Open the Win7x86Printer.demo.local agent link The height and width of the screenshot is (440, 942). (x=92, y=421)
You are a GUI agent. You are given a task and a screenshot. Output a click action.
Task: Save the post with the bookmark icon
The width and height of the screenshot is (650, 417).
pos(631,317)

******

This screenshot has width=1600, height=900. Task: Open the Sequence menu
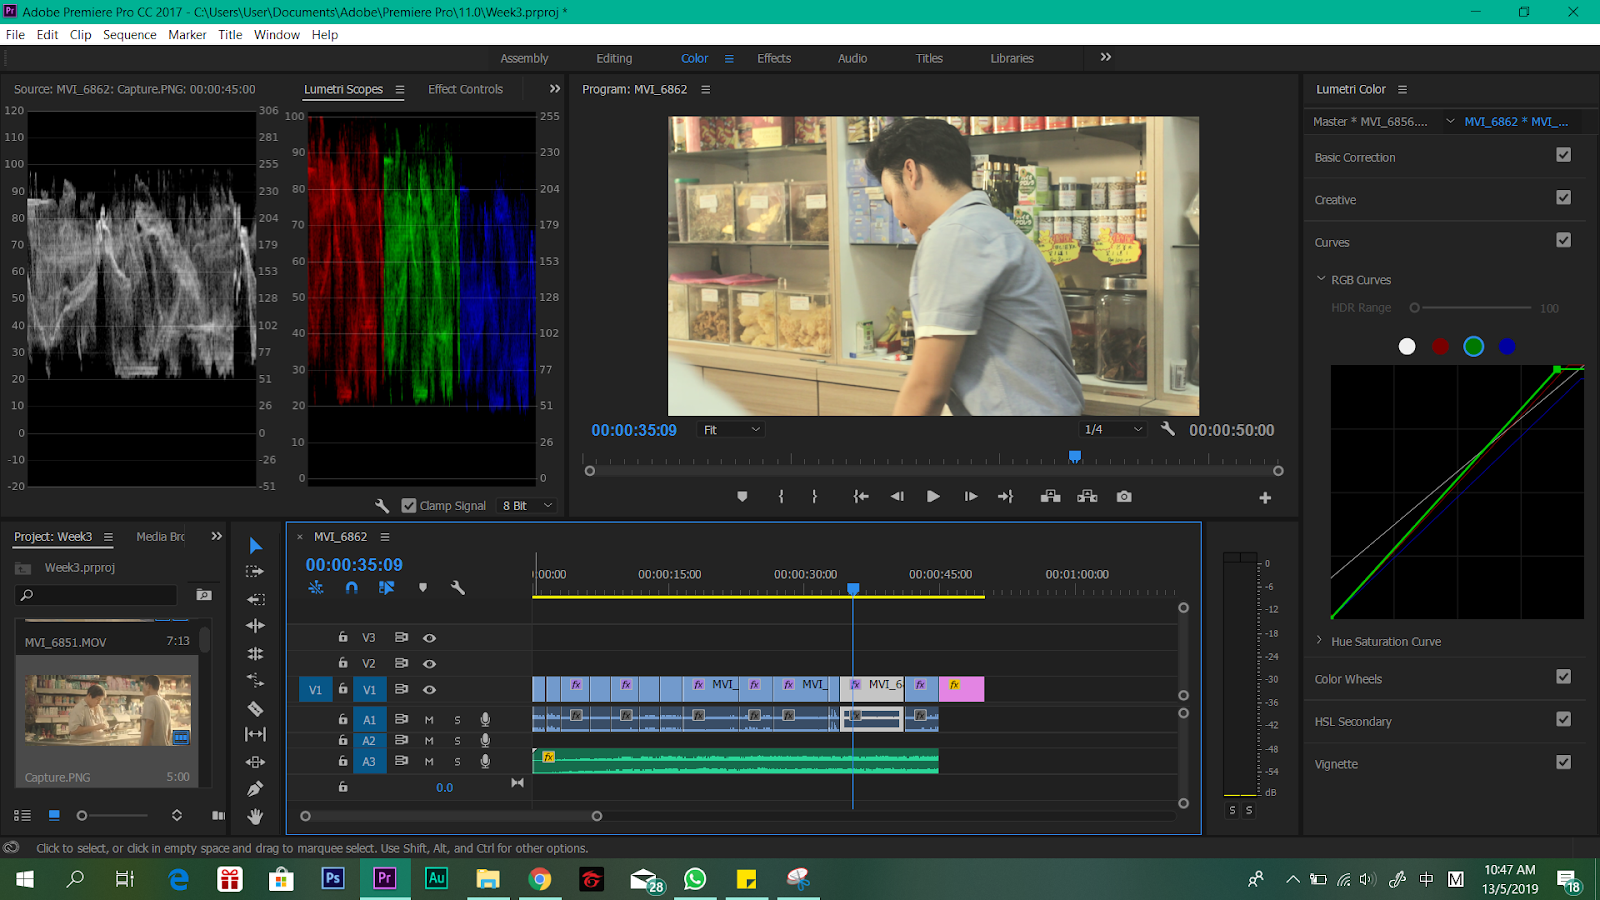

******

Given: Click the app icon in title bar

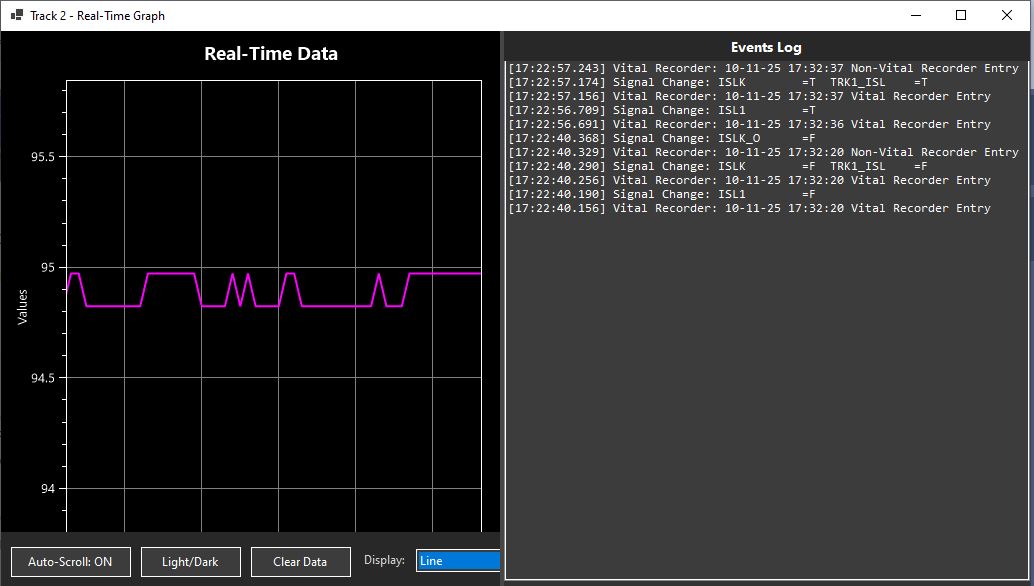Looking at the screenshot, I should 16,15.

******

### HOW TO COMPLETE THIS TASK
Copy out all the lines of the records that include "Open".

### TASK ANSWER
Open the Win7x86Printer.demo.local agent link The height and width of the screenshot is (440, 942). (x=92, y=421)
This screenshot has width=1600, height=900. Task: Open the Sequence menu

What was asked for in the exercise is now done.